Each of these incidents happened while I was at the gaming table...number 2 actually happened to my character. Number 1, while very strange, was not uncommon for the original version of Traveller.  

Saturday, February 8, 2014

The Beholder

Another Reaper Bonez figure from the Kickstarter. I wonder if he should be the focus of the next adventure?

Thursday, February 6, 2014

Top 5 Dungeons and Dragons Monsters

Here is something a little different. Below are my top 5 DnD monsters. What are your favorites?

1> Owlbear - Wouldn't it be great to have a pet Owlbear? I mean ,wow, such fun.
2> Behir - The Behir is nice because of its speed and damage potential. 
3> Mimic - The mimic is almost cliche but always good at keeping thieves.. er rogues in check.
4> Beholder - Beholders are just nasty.
5> Dragon? - It is Dungeons and Dragons, is it not?

Honorable Mentions
Iron Golem
Ogre Magi

Saturday, February 1, 2014

What do you want in a RPG? part 2

Political Intrigue: Rare in my games.
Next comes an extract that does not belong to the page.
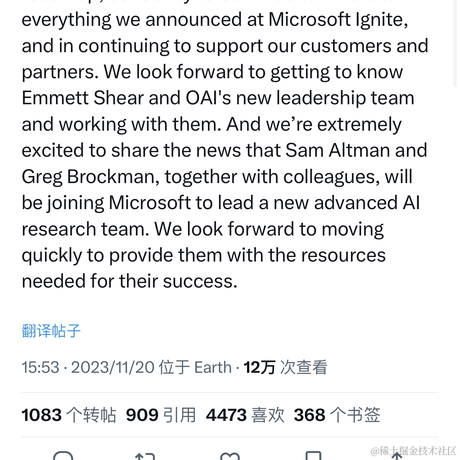Click the Earth location label
The width and height of the screenshot is (460, 460).
(x=213, y=367)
This could be any situation where there is conflict with characters or groups that has not been combat (or there can't be combat). As an example, the King's adviser has taken a dislike to the party's paladin and tries to frame him for crime. Or maybe the prince has hired party to discover who is behind his arranged marriage to the head of the Thieve's Guild's daughter. Hard to script much out in advance and the GM must think quickly to fill in plot holes discovered by the party.
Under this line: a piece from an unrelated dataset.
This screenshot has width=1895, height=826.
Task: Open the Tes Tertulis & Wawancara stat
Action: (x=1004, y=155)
Plot/Story: Is there anything going on besides a series of unrelated adventures? Were the cultists related to the dragon? Is the town just a place to buy new gear or do things change. As a GM I personally like this part of the game. I like to create personalities that I can use to deliver story elements. The story might be be just one layer or many depending on the GM or the players. Crossroads, my current campaign, has many layers but only a few have really come to light. The one thing about this element is that many players could resent the plot being imposed upon their story. Overheard at the table, "ok, we are waiting for the plot train to go by before we cross".
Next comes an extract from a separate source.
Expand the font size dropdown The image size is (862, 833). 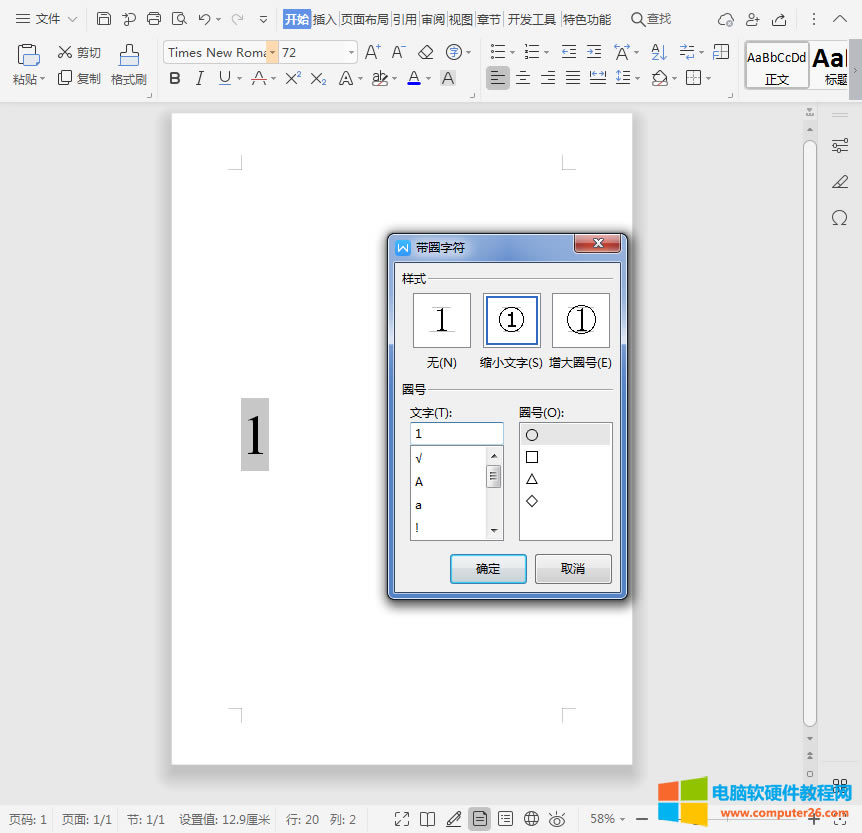coord(351,52)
Power:  Your character wants to be the biggest, baddest and strongest. This is something that the GM cannot know unless his player(s) tell him. Any class could be motivated this way. Maybe the character wishes to be a Guildmaster, Warlord, Mayor or General. Anything that brings this character closer to this goal is interesting, everything else is a drag.

This can be a really tough one for the GM. Especially when one player has these aspirations and the others are into puzzles. This situation would fit right into Combat and Story oriented games. Say one character wishes to be Regent, the GM would add that to the story and the other players simply provide combat support to make things happen.

Exploration: To boldly go where no one had gone before. Prowling into the deep, dark recesses of the planet or sailing to isolated islands to find cliffs of crystal. You want to go to different places in the world and see what is there. You have little interest in intrigue and story is more of a travel log. 

What do you as a player enjoy? Had you ever thought about it before? If so, had you ever talked to your GM about what it is that motivates you in the game? If not, you should. Knowing what kind of game your players want would make creating a game they'll like a lot easier.